Up to breakfast, go upstairs, talk didn't we talk. Intend going to church but to late. After dinner I & M.A. take books & go out into fields to read but sit under haystack & talk. After tea to village church.
After dinner across beautiful green fields. Pa and Mr. H go for drive. I & M.A. to village shop. After tea play old game that we have often played in childhood & call to mind many events of those youthful days.
Up early, go in dog cart to Harrow Station, from there by train to Kensington, thence omnibus to Great Exhibition. Not many there then, but soon it was filled. I cannot describe my 1st impression, there seemed to be so much to be taken in, it was bewildering, passed down centre of building just glancing as we went along. Entered the Australian Courts. Here in the French, Roman & Spanish Courts, into the galleries where we had a beautiful view of immensity of the building. Great crowd collected there. Saw fountain sending forth perfumed water, very beautiful piece of tapestry, " The Queen receiving the Treaty of Commerce from Emperor of the French ". In British collection of paintings, one very beautiful " The Lost Shepherd " lying in snow, one dog upon him the other howling at his feet, in which position he is found by his wife. To refreshment rooms to dinner, then into gardens, hear band play. Into Greek House, coming back someone calls to Papa. It is one known by name of Limbo Peck. Through the Exhibition & home. Never remember feeling so done up. After tea into the garden & hear the band.

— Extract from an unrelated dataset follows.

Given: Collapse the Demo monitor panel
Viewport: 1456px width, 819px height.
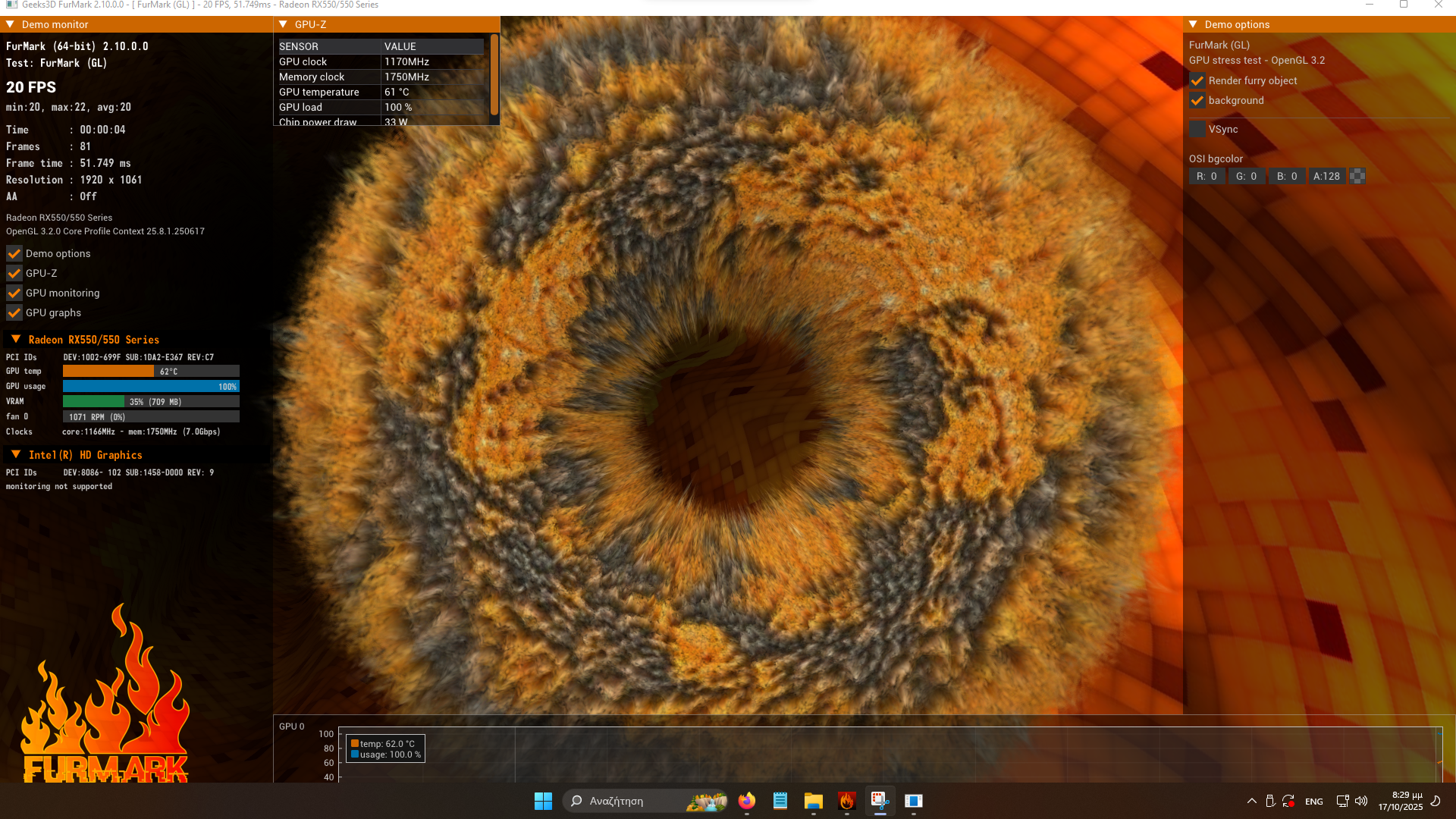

Papa & Mr. Hunt into London.
Go by train to Frasers, they have nice furnished apartment in Bayswater. Find Mrs. Grey & deliver parcel.
Mr. & Mrs. Fraser spend the day at Brockley. Weather beautiful, we about fields and lanes enjoy it very much.
Walk to Edgeware, go to independent chapel, hear a Mr. Simson preach. After go to meet Mr. & Mrs. H who had gone to church, saw in grounds the " Tomb of the Harmonious Blacksmith ". In this church is the organ on which Handel used to play, just heard a few notes of it.
I & M.A. go with Papa to Walford St. he starts for North Hampton.
I & M.A. go in by omnibus, call at Kilburn Café, not at home, call on Mrs. King, then go to Soho Bazaar. M.A. leaves me in bus to go to Mrs. Frasers, find her in, very tired. Same eve get letters from Pa and Mrs. Powell.
To Exhibition, through several courts, very tired.
In bus to the circus. Hence to see Nelson's Monument. Have an excellent oyster lunch, then to Somerset House, through the court out on to the terrace. Have my first view of the Thames, a dirty muddy looking river. Then out to tower, get tickets, see armory etc. Queen Elizabeth as she was dressed going to St. Pauls, after the Spanish Aramada, handsomely dressed on horseback with a page at her bridle, then to the Regalia, saw Queen's crown. Prince of Wales & one other king's coronation bracelets. Sing " Grace his a Charming Sound. " He reads a Psalm 85th & explains, prays again & then takes his text, 5 & 6 verses, applying it to charm in his natural sinful state, then about grace, free grace. He then gave out " Plunged into a Gulf of Dark Despair ", telling them to sing very softly. When he came to " G for his love etc", he told them to give it the full thunder of their music. He is a wonderful speaker. Home across London Bridge. Out in eve to independent chapel, do not care much for the minister.